+++ Data section
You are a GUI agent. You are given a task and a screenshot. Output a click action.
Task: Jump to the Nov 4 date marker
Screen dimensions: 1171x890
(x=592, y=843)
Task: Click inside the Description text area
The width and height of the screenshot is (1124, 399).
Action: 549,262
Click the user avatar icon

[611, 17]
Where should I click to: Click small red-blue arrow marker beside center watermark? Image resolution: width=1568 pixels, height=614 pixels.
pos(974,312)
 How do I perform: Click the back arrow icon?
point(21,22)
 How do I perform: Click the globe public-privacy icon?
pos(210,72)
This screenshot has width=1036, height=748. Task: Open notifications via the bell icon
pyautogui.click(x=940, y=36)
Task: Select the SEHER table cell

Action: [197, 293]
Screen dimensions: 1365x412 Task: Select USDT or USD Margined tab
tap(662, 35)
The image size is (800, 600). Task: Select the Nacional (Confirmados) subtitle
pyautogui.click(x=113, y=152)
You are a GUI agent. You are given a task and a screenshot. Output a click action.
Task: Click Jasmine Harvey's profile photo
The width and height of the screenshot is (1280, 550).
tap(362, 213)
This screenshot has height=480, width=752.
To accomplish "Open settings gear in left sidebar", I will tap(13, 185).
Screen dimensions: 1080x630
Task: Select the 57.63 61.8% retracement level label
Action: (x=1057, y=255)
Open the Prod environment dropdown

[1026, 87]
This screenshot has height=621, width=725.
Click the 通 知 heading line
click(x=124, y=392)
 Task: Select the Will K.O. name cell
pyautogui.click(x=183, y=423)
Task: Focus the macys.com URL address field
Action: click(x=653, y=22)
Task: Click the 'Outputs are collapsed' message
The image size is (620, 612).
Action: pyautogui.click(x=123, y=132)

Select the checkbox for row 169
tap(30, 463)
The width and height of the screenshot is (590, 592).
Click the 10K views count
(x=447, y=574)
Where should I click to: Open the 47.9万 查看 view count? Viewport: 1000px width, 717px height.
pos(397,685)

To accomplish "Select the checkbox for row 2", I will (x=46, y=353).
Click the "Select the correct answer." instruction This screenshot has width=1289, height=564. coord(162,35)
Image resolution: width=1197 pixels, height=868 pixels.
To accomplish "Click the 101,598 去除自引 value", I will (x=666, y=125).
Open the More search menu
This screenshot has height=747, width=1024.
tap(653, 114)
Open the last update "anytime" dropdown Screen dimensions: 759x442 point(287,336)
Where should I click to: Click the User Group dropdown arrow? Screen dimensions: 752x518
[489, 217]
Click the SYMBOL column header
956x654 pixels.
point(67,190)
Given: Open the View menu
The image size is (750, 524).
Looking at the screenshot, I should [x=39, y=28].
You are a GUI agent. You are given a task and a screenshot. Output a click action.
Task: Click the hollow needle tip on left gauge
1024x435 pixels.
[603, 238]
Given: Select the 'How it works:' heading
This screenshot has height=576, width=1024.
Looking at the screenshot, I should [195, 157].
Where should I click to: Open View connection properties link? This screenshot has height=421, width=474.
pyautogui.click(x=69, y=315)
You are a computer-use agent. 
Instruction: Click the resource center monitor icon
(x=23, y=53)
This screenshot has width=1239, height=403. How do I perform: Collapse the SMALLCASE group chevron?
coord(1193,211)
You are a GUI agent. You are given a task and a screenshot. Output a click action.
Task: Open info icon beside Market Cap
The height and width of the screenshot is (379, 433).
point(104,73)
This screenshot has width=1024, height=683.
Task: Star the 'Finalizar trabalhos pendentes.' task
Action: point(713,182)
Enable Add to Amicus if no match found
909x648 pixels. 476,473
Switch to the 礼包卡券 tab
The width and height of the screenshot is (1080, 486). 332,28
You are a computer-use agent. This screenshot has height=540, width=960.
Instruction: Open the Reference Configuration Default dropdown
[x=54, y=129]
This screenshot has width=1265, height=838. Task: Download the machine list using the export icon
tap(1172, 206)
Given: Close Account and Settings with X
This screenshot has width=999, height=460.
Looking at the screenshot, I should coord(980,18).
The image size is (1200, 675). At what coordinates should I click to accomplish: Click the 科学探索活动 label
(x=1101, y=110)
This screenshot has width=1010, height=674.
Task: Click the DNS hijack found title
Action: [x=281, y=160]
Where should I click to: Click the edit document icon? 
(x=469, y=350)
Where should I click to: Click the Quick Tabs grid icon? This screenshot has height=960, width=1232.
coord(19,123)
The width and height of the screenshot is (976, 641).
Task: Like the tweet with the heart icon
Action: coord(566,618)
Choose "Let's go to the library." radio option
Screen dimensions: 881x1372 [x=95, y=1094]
++++++
[Instructions for the task]
Retype exactly the lines above, from the one with "956x654 pixels." through the one with "Task: Open info icon beside Market Cap", inclusive.

[Answer section]
956x654 pixels.
point(67,190)
Given: Open the View menu
The image size is (750, 524).
Looking at the screenshot, I should [x=39, y=28].
You are a GUI agent. You are given a task and a screenshot. Output a click action.
Task: Click the hollow needle tip on left gauge
1024x435 pixels.
[603, 238]
Given: Select the 'How it works:' heading
This screenshot has height=576, width=1024.
Looking at the screenshot, I should [195, 157].
Where should I click to: Open View connection properties link? This screenshot has height=421, width=474.
pyautogui.click(x=69, y=315)
You are a computer-use agent. 
Instruction: Click the resource center monitor icon
(x=23, y=53)
This screenshot has width=1239, height=403. How do I perform: Collapse the SMALLCASE group chevron?
coord(1193,211)
You are a GUI agent. You are given a task and a screenshot. Output a click action.
Task: Open info icon beside Market Cap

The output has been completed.